Terwijl ik op de heuvelrug loop, kijk ik rechts “ons” dal in. Kijk ik naar links dan ligt daar beneden Sfantu Georghe en verder op Iernut. Ik zie een grote grijze waas van boven naar beneden, daar regent het al en het komt mijn kant op. Op dat moment is het nog droog.

Overal zijn hele donkere wolken, voor me en tot heel ver achter mij. Toch is er achter mij een klein strookje zonder wolken, net boven de horizon is het helder. Plots kleurt alles voor mij rood. Verbaasd kijk ik om mij heen, zelfs de honden hebben een rode gloed gekregen. Het eerste zonlicht zorgt voor deze betovering. Ik kijk om en zie inderdaad de zon net opkomen. Opgetogen omdat we zo weinig zon zien deze weken, begroet ik haar. In de wijde omgeving is toch geen mens te bekennen.

Ik zet de pas er weer in, een beetje onheilspellend is het toch ook wel.

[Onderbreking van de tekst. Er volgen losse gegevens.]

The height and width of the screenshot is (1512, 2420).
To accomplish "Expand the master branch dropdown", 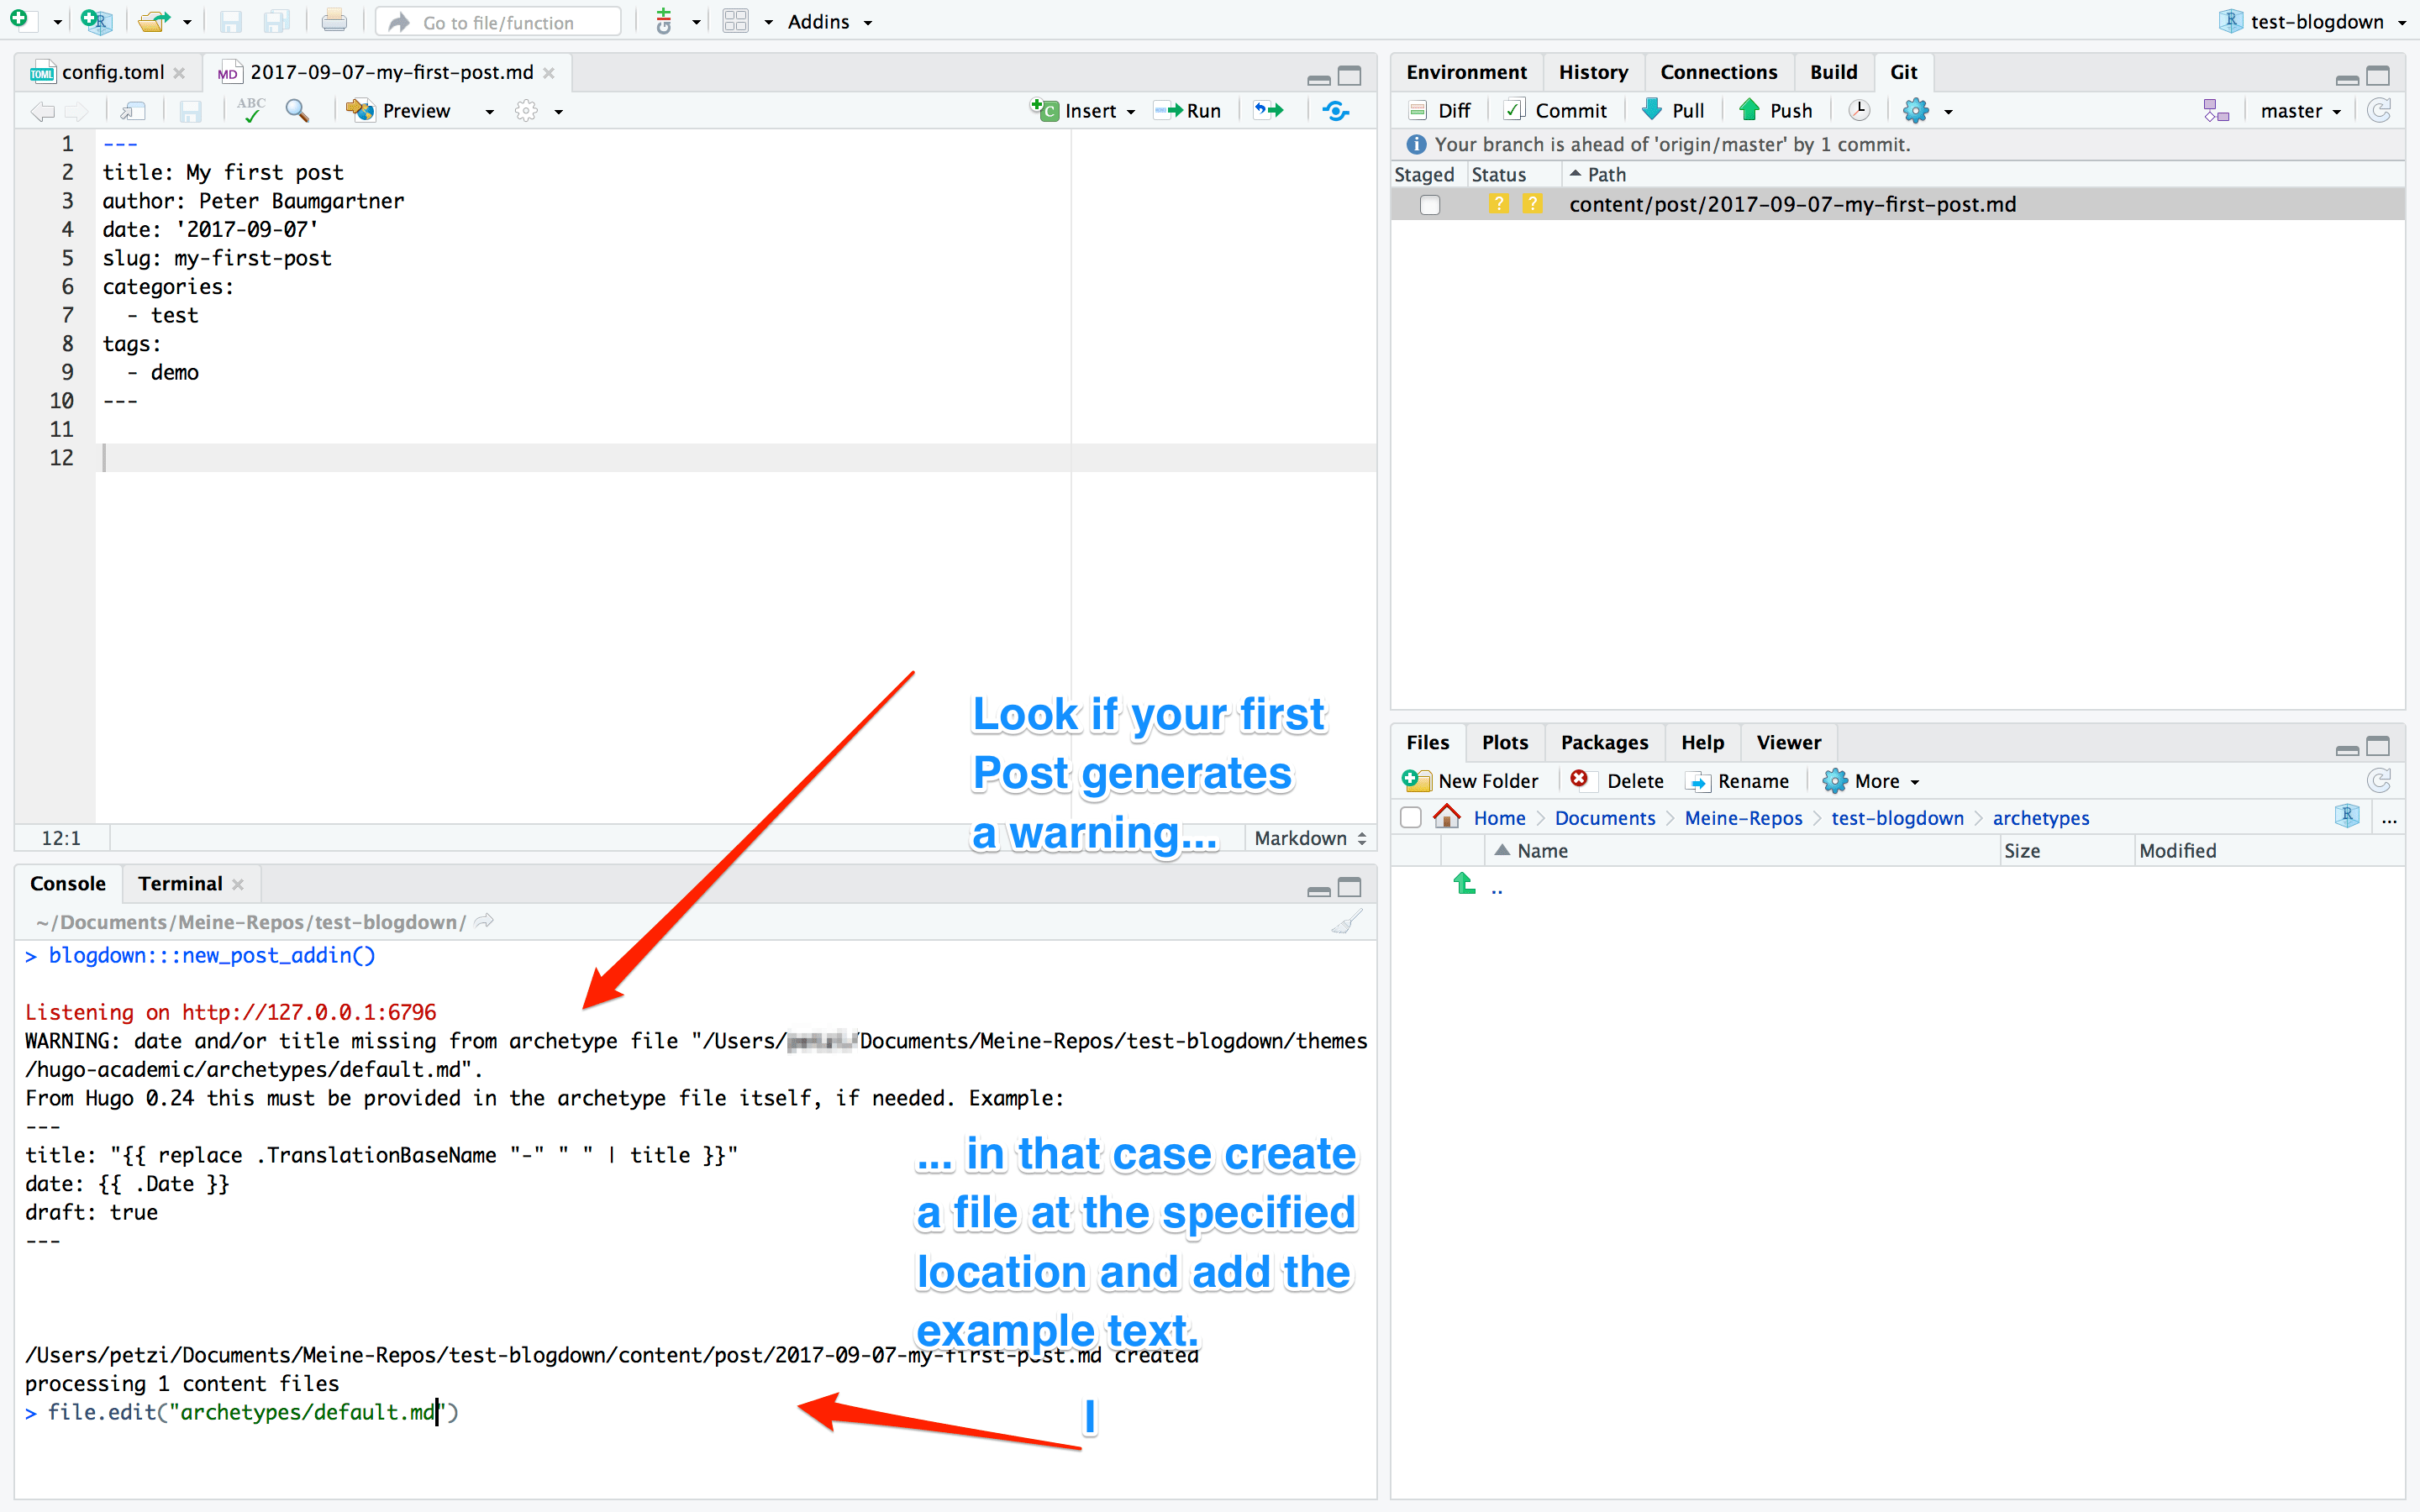I will pyautogui.click(x=2300, y=111).
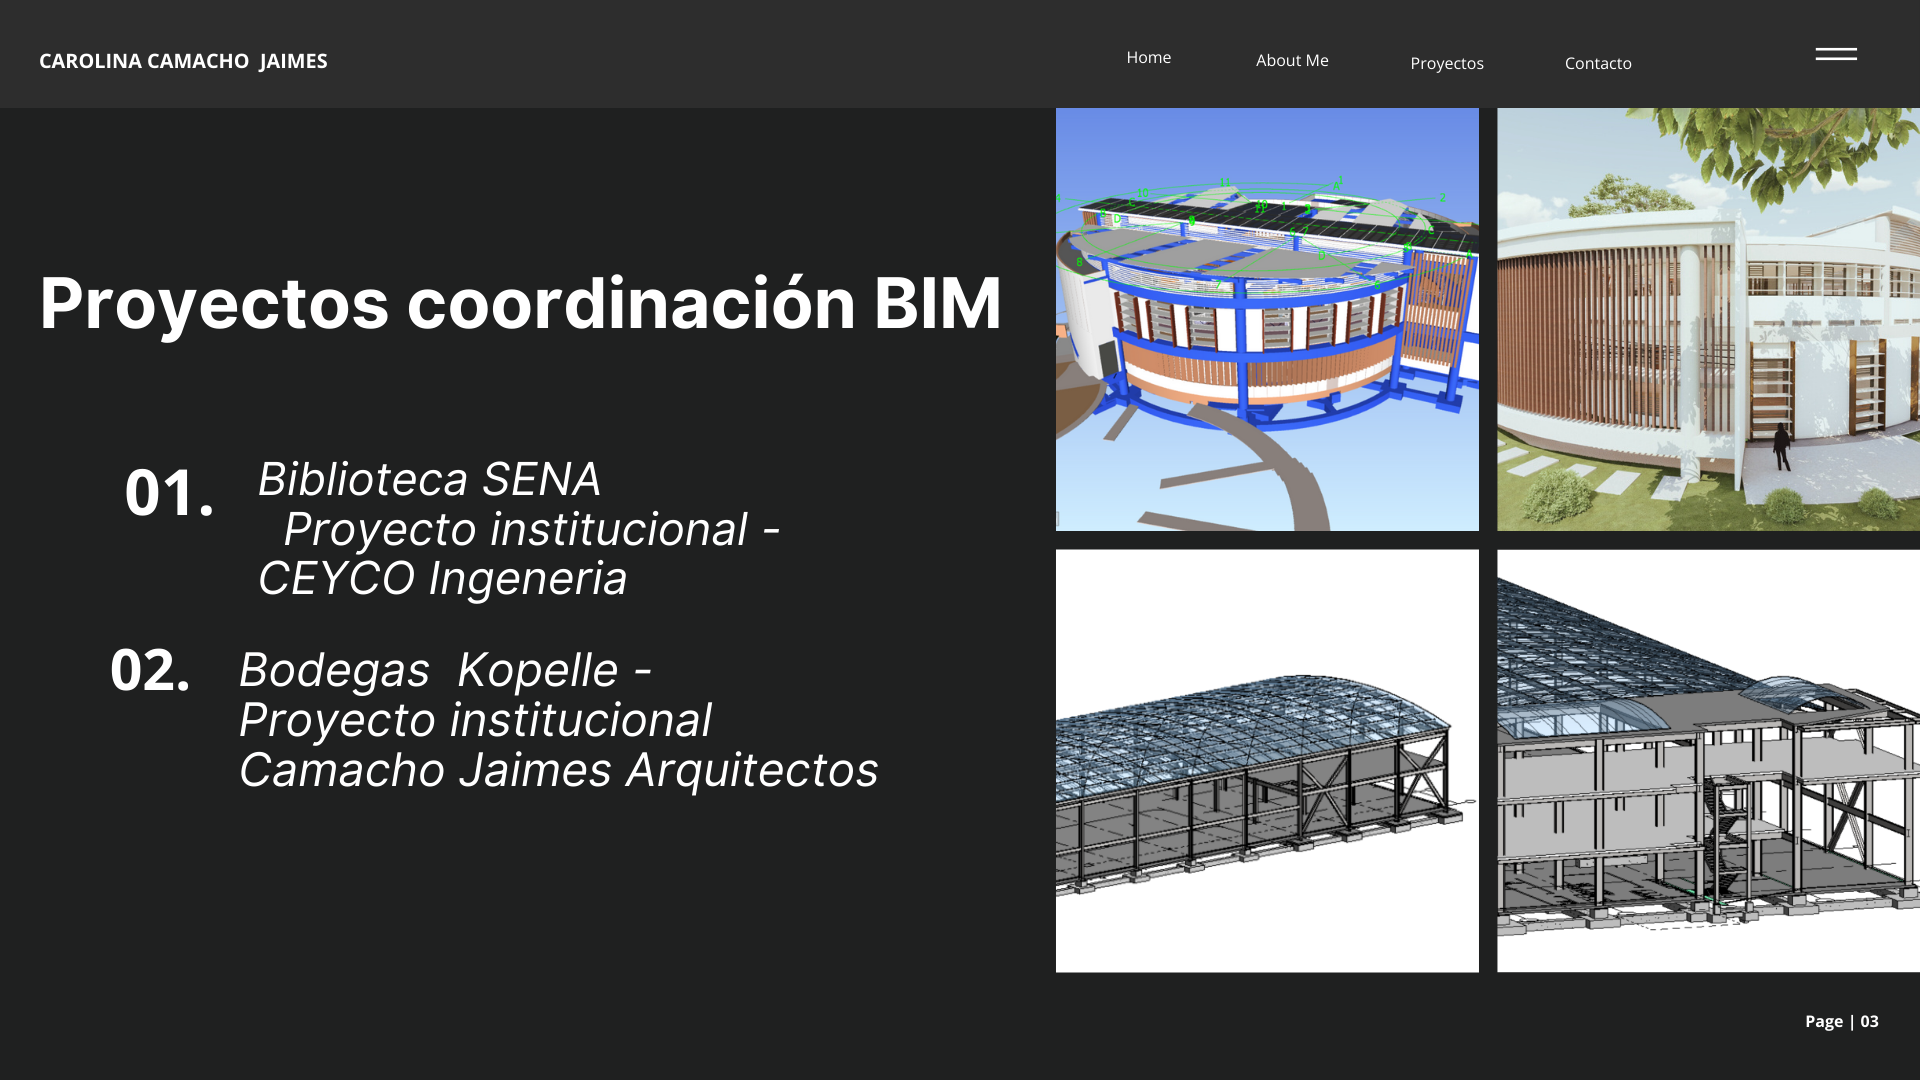1920x1080 pixels.
Task: Navigate to the Home page
Action: click(x=1148, y=57)
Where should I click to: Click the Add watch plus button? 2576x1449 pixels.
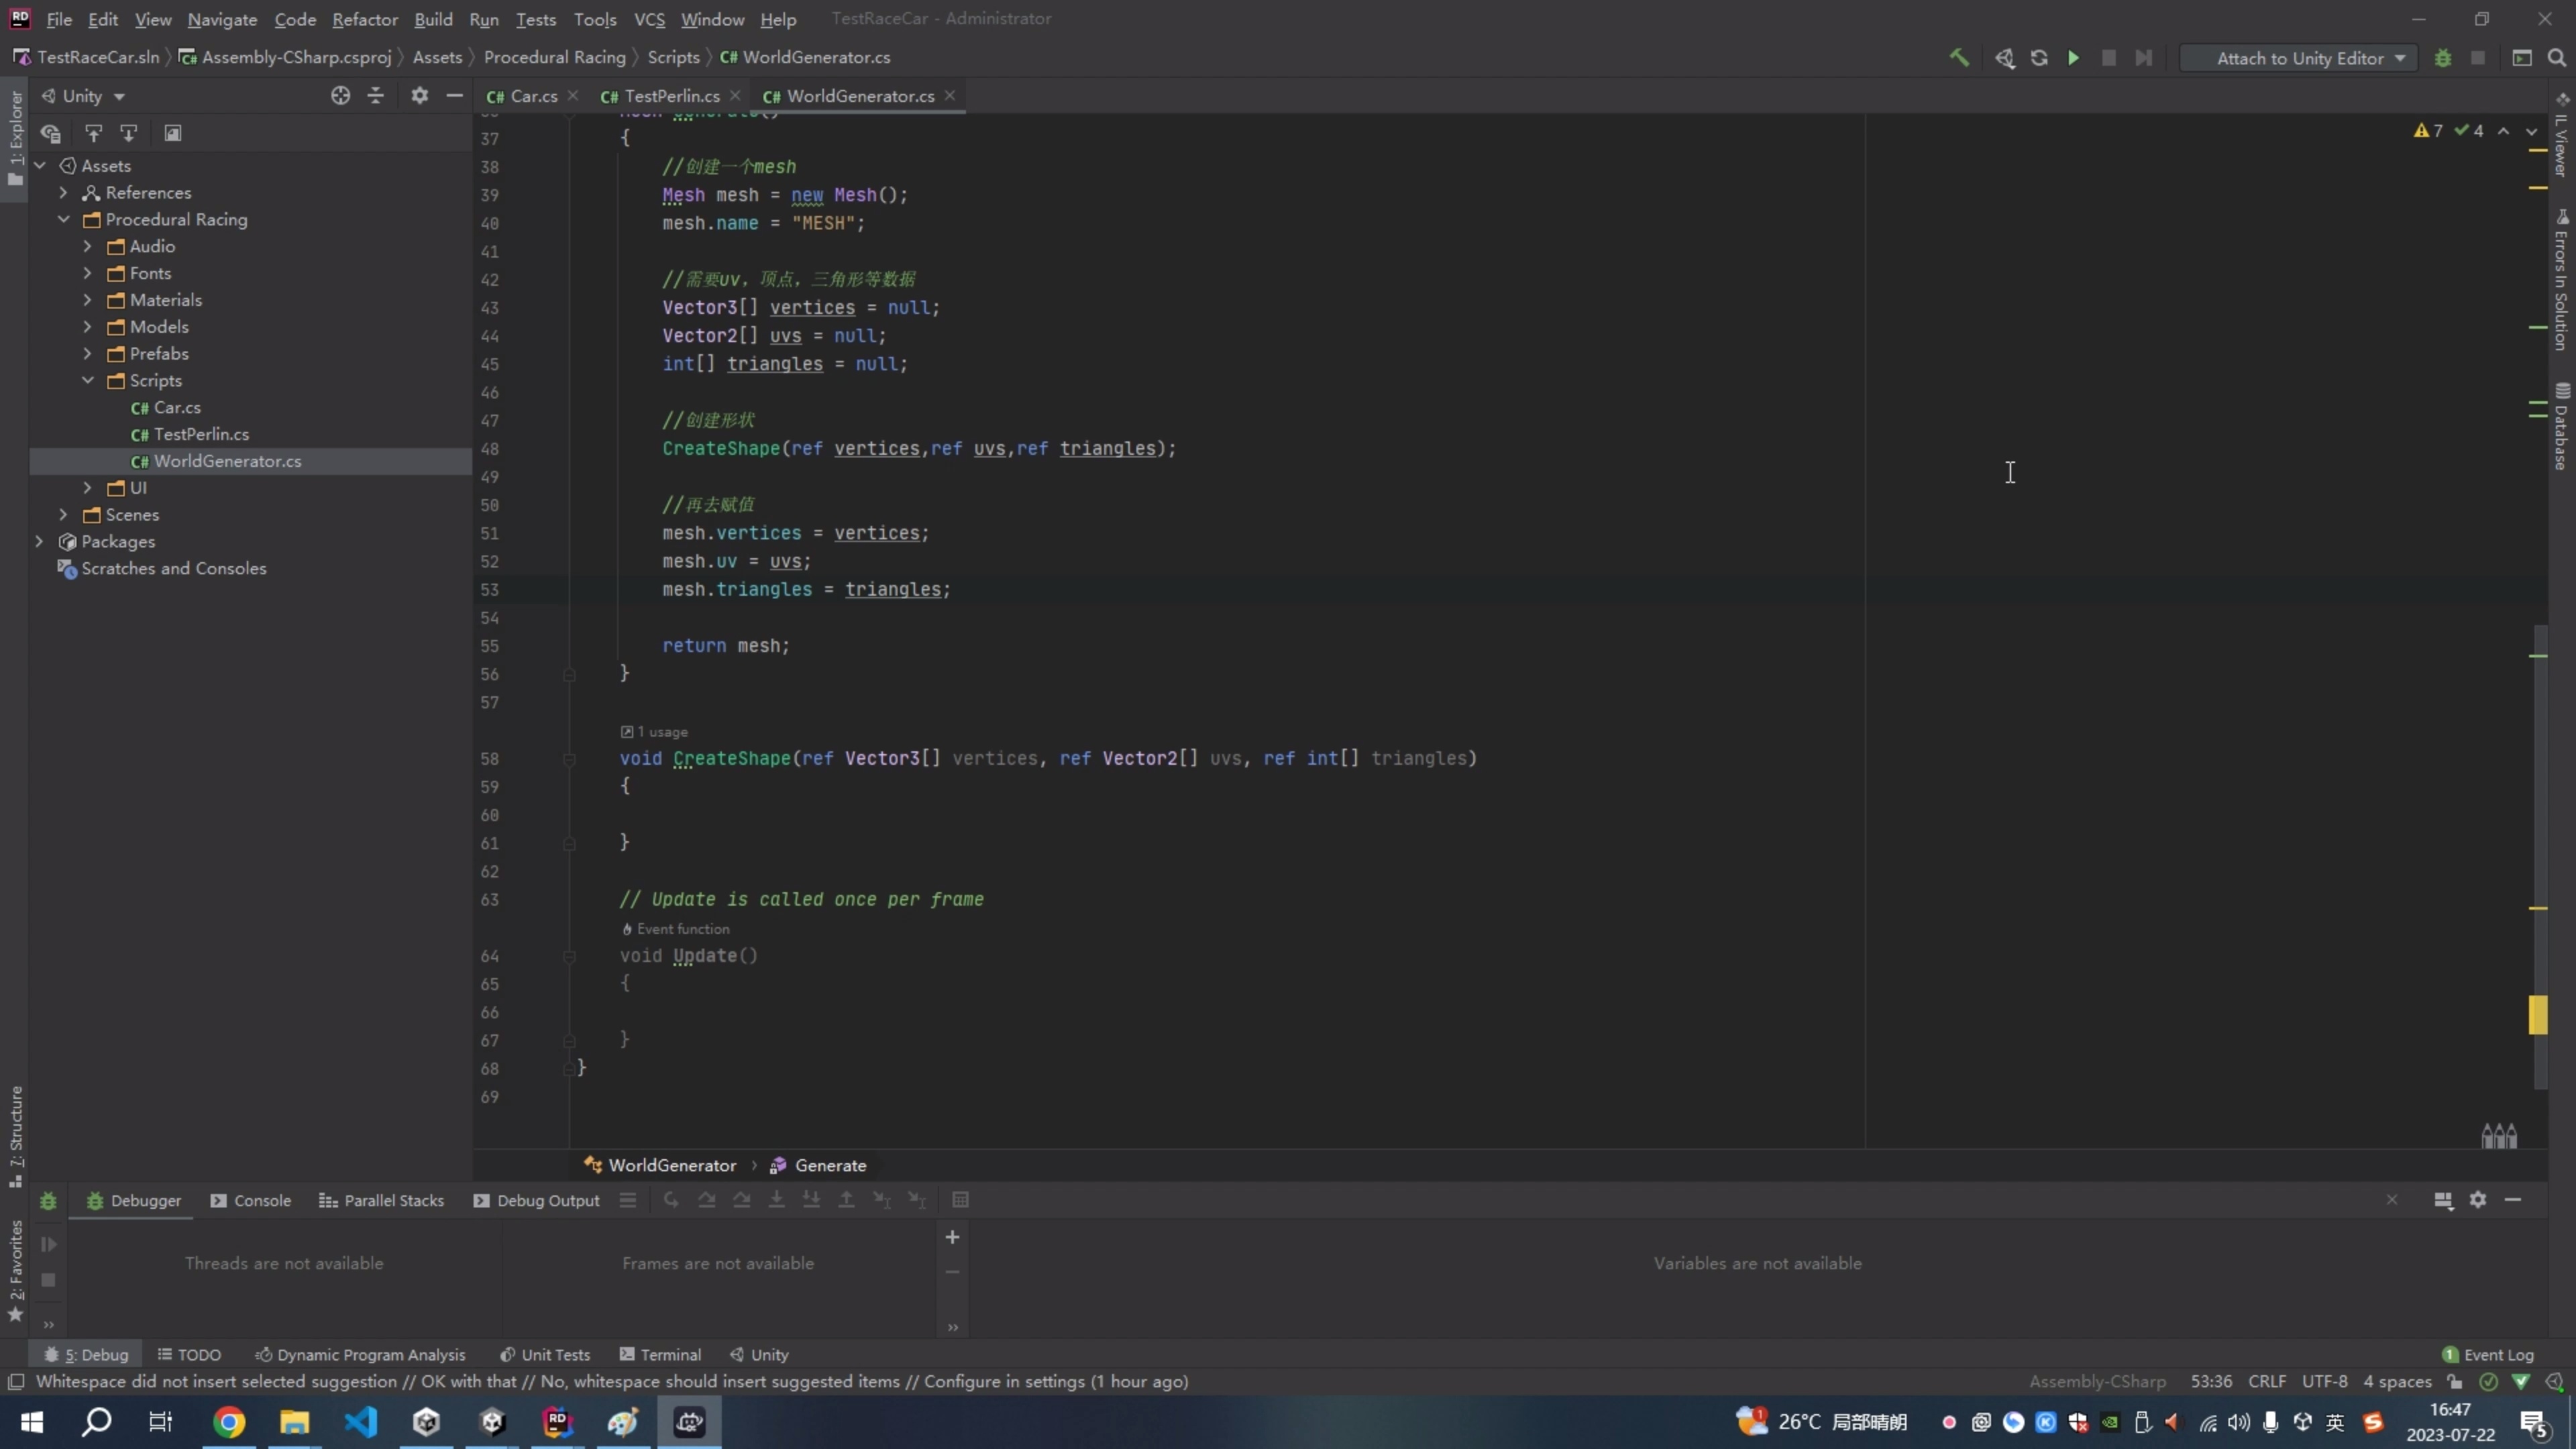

En dan plots is daar een geweldige regenboog. Het is geen gewone regenboog, hij is heel smal en heel hoog. Bovendien bijzonder helder kwa kleuren. Ademloos sta ik te kijken, kippenvel voel ik van mijn tenen tot naar mijn kruin gaan en weer terug. Ik sta als aan de grond genageld. Het lijkt wel de hemelpoort te zijn, zo mooi, zo helder, zo hoog. Tranen komen op. En een tweede regenboog tekent zich af, deze is vager en enkel vlak boven de horizon.
Ondertussen begint het hard te waaien, eerst merk ik het niet eens. Ik merk wel, dat wat ik zie, dat ik dat in mijn buik en in mijn hart voel. Deze regenboog, deze hemelpoort terwijl ik daar in mijn piere-eentje sta wordt een ervaring. Het is een fenomeen, zoiets als het noorderlicht waarschijnlijk ook moet zijn.

Terwijl de zon achter de wolken kruipt, verdwijnt de regenboog en overvalt me een harde storm met regen. Het is zo heftig dat Sara zelfs in de bosjes weg wil kruipen. Herten zie ik schuilen bij de houtwallen. Het deert me allemaal niet. Want wat ik gezien heb is zo fenomenaal. Zelfs als ik een uur later nat en onder de modder weer thuis kom, kijk ik nog met grote ogen van verbazing de wereld in. Het is nauwelijks te bevatten, nauwelijks in woorden te vangen hoe immens prachtig en indrukwekkend deze regenboog was.